L’Italia arranca
La colpa è sua

Nella classifica dei Paesi meno corrotti la Svezia è al terzo posto. Si era candidata come sede per le Olimpiadi invernali 2026. Non aveva nulla da offrire se non la reputazione. Gli italiani hanno strutture già collaudate, un precedente nell’edizione 2006 con Torino e un sindaco di Milano già amministratore di successo in Expo 2015, ma hanno tremato sino all’ultimo.
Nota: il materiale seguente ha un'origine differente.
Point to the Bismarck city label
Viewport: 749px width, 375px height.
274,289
L’urlo da stadio di Giuseppe Sala e del presidente del Veneto Luca Zaia al momento dell’annuncio ne dà testimonianza. Questa è l’ Italia. Tanta buona volontà, brillanti idee ma nelle classifiche internazionali di Transparency cinquanta posti sotto la Svezia. Una congiura internazionale? Rimaniamo all’Expo di quattro anni fa.

Si era partiti nel 2008 con il sindaco Letizia Moratti e sette anni dopo l’allora presidente di Regione Lombardia Roberto Maroni concludeva il percorso con un disarmante: «Non ho la garanzia che il nostro padiglione sia pronto per il primo maggio».

Ora il Cio sembra abbia fatto tesoro della lezione ed ha messo nero su bianco che «in caso di non rispetto della Carta Olimpica delle regole e degli obblighi assunti può revocare in ogni momento l’organizzazione dei giochi». Ovviamente vi è la preoccupazione che qualcuno possa mettere mano agli appalti e spartirsi i 925 milioni di euro messi a disposizione.

Un timore espresso dal primo cittadino milanese e dal governatore veneto che vivono sul territorio e sanno come questo sia pervaso dalle mafie. L’ultima inchiesta in Emilia coinvolge anche il presidente del Consiglio comunale di Piacenza, a conferma di quanto sia ramificata anche al Nord la malavita organizzata. E non si può dire che il Paese non senta il problema. Le ultime elezioni hanno premiato i 5 Stelle come primo partito in nome della lotta alla corruzione. I risultati delle loro amministrazioni sono però deludenti. L’etica pubblica è il segno connotativo della tradizione occidentale. Ha segnato lo sviluppo di quei Paesi che hanno fatto negli ultimi secoli la storia d’Europa e l’hanno esportata nel mondo.

Grandi nazioni come la Cina sanno di poter competere con l’Occidente solo se riescono a contenere il tasso di corruzione e di malaffare ancora diffuso nella società. Il successo industriale è segnato dalle buone pratiche nella vita pubblica. Le aziende lo sanno: senza una buona ed efficiente amministrazione il sistema Paese non funziona. Se per una sentenza definitiva si deve attendere dieci anni è evidente che non vi è certezza giuridica.

Il Paese arranca e non si può dire che la colpa è degli altri. Se l’Italia è il pressappoco dell’Occidente è perché la sua conformazione la rende duale: da una parte una vocazione produttiva dall’altra una assistenziale e votata alla rendita. E negli ultimi anni è quest’ultima che sta prendendo il sopravvento a fronte di un calo della produttività di sistema.

Il bollettino statistico del Centro studi di Fondazione Ergo evidenzia che nel periodo 1995-2016 la produttività italiana è cresciuta dello 0,3%. Quindi il fenomeno è in atto ben prima dell’arrivo della moneta unica. La malavita organizzata è il sintomo di questa decadenza perché la mancata competitività espone le aziende e gli operatori economici a chi i capitali li ha, illegali ma li ha.

E la tentazione alla scorciatoia a volte è irresistibile. Se rimproveriamo l’Europa perché matrigna offriamo a chi ritarda lo sviluppo il pretesto per dire che le responsabilità sono al di là delle Alpi. Anche se i dati di Confindustria confermano il contrario: 30 miliardi in tre anni. La flessibilità di Bruxelles c’è. A Roma è cambiato solo lo spartito: prima si piangevano addosso, adesso la colpa è degli altri. Quando faremo i conti con noi stessi?